Espiritualidad para no creyentes
El alma del ateísmo. Introducción a una espiritualidad sin Dios de André Comte-Sponville(paidós). El autor reivindica el derecho de los ateos y no creyentes a cultivar la espiritualidad. La espiritualidad entendida como la parte de nosotros que es capaz de confrontase con el misterio del ser, llámese infinito, eternidad o absoluto. Ni el nihilismo, ni el dogmatismo, ni el fanatismo, deben impedir que tengamos en cuenta esta dimensión humana decisiva. El autor de La felicidad, desesperadamente, se autodefine “ateo fiel”, es decir, no cree en Dios pero no renuncia al valor de las fuentes: los Evangelios, Sócrates, Buda, Lao-tsé, Confucio…

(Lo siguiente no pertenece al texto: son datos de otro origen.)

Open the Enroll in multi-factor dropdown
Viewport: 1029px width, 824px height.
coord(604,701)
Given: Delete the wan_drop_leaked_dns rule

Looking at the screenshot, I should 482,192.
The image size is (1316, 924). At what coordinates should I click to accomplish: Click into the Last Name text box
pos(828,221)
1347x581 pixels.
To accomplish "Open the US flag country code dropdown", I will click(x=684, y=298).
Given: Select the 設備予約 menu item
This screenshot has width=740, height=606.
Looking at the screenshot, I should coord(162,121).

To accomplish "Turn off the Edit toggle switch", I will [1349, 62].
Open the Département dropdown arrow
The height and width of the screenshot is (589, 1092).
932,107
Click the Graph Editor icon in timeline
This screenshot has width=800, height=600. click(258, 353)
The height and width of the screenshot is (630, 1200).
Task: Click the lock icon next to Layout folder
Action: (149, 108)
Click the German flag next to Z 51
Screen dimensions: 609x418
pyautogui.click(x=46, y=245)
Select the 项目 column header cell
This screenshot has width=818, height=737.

Pero, entonces, ¿qué espiritualidad proponer a los ateos? Las experiencias cumbre, descritas por William James y Abraham Maslow. Por ejemplo, al contemplar la inmensidad del universo en una noche estrellada, me puedo sentir sobrecogido y admirado ante el “todo” dentro del cual soy, formando parte. Estas experiencias nos transmiten plenitud, unidad, silencio, serenidad, aceptación… Una sola de ellas puede significar un cambio valioso en nuestras vidas.